About this task:
Set down all the lines below, each one exactly as shown.

Dataset excerpts

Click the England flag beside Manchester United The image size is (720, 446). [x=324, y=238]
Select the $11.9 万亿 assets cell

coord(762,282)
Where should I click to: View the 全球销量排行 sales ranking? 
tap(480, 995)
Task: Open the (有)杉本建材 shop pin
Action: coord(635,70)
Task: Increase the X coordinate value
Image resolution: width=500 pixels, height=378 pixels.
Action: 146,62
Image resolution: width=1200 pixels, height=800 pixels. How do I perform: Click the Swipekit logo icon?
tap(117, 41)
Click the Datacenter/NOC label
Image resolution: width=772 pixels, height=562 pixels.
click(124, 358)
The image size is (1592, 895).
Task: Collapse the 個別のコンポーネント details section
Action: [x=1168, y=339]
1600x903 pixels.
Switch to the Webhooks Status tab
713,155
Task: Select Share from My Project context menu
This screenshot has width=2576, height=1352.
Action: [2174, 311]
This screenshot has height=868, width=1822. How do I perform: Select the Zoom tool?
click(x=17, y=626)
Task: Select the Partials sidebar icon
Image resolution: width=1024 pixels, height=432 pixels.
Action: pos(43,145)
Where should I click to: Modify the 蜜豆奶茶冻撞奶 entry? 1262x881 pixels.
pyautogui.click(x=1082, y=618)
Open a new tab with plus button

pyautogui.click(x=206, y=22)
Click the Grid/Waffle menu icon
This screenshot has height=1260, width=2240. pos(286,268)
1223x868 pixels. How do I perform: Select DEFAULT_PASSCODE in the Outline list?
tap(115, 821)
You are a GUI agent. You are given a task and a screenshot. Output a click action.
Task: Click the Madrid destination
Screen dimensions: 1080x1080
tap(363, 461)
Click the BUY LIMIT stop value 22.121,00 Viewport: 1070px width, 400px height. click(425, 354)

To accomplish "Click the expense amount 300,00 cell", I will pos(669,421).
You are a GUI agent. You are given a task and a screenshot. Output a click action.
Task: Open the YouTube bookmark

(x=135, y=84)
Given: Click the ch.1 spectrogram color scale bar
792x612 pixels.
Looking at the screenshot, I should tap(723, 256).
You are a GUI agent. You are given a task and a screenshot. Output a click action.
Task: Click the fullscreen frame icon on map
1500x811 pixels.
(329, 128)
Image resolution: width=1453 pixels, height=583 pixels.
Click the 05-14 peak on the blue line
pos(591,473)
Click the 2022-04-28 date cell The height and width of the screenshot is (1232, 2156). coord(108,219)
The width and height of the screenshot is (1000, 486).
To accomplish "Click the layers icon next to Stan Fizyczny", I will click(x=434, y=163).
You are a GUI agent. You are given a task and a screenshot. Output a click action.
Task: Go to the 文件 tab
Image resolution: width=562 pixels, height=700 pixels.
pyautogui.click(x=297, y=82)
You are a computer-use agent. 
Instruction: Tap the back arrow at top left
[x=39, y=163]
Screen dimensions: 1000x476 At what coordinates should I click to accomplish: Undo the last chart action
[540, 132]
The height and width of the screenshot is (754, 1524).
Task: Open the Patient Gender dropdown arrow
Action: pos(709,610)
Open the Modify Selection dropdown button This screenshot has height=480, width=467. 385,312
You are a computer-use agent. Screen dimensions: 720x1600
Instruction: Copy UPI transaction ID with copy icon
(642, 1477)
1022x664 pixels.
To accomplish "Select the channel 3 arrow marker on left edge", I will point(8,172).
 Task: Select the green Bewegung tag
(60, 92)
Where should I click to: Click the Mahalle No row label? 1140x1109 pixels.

Result of the exercise:
Click the England flag beside Manchester United The image size is (720, 446). [x=324, y=238]
Select the $11.9 万亿 assets cell

coord(762,282)
Where should I click to: View the 全球销量排行 sales ranking? 
tap(480, 995)
Task: Open the (有)杉本建材 shop pin
Action: coord(635,70)
Task: Increase the X coordinate value
Image resolution: width=500 pixels, height=378 pixels.
Action: 146,62
Image resolution: width=1200 pixels, height=800 pixels. How do I perform: Click the Swipekit logo icon?
tap(117, 41)
Click the Datacenter/NOC label
Image resolution: width=772 pixels, height=562 pixels.
click(124, 358)
The image size is (1592, 895).
Task: Collapse the 個別のコンポーネント details section
Action: [x=1168, y=339]
1600x903 pixels.
Switch to the Webhooks Status tab
713,155
Task: Select Share from My Project context menu
This screenshot has width=2576, height=1352.
Action: [2174, 311]
This screenshot has height=868, width=1822. How do I perform: Select the Zoom tool?
click(x=17, y=626)
Task: Select the Partials sidebar icon
Image resolution: width=1024 pixels, height=432 pixels.
Action: pos(43,145)
Where should I click to: Modify the 蜜豆奶茶冻撞奶 entry? 1262x881 pixels.
pyautogui.click(x=1082, y=618)
Open a new tab with plus button

pyautogui.click(x=206, y=22)
Click the Grid/Waffle menu icon
This screenshot has height=1260, width=2240. pos(286,268)
1223x868 pixels. How do I perform: Select DEFAULT_PASSCODE in the Outline list?
tap(115, 821)
You are a GUI agent. You are given a task and a screenshot. Output a click action.
Task: Click the Madrid destination
Screen dimensions: 1080x1080
tap(363, 461)
Click the BUY LIMIT stop value 22.121,00 Viewport: 1070px width, 400px height. click(425, 354)

To accomplish "Click the expense amount 300,00 cell", I will pos(669,421).
You are a GUI agent. You are given a task and a screenshot. Output a click action.
Task: Open the YouTube bookmark

(x=135, y=84)
Given: Click the ch.1 spectrogram color scale bar
792x612 pixels.
Looking at the screenshot, I should tap(723, 256).
You are a GUI agent. You are given a task and a screenshot. Output a click action.
Task: Click the fullscreen frame icon on map
1500x811 pixels.
(329, 128)
Image resolution: width=1453 pixels, height=583 pixels.
Click the 05-14 peak on the blue line
pos(591,473)
Click the 2022-04-28 date cell The height and width of the screenshot is (1232, 2156). coord(108,219)
The width and height of the screenshot is (1000, 486).
To accomplish "Click the layers icon next to Stan Fizyczny", I will click(x=434, y=163).
You are a GUI agent. You are given a task and a screenshot. Output a click action.
Task: Go to the 文件 tab
Image resolution: width=562 pixels, height=700 pixels.
pyautogui.click(x=297, y=82)
You are a computer-use agent. 
Instruction: Tap the back arrow at top left
[x=39, y=163]
Screen dimensions: 1000x476 At what coordinates should I click to accomplish: Undo the last chart action
[540, 132]
The height and width of the screenshot is (754, 1524).
Task: Open the Patient Gender dropdown arrow
Action: pos(709,610)
Open the Modify Selection dropdown button This screenshot has height=480, width=467. 385,312
You are a computer-use agent. Screen dimensions: 720x1600
Instruction: Copy UPI transaction ID with copy icon
(642, 1477)
1022x664 pixels.
To accomplish "Select the channel 3 arrow marker on left edge", I will point(8,172).
 Task: Select the green Bewegung tag
(60, 92)
Where should I click to: Click the Mahalle No row label? 1140x1109 pixels.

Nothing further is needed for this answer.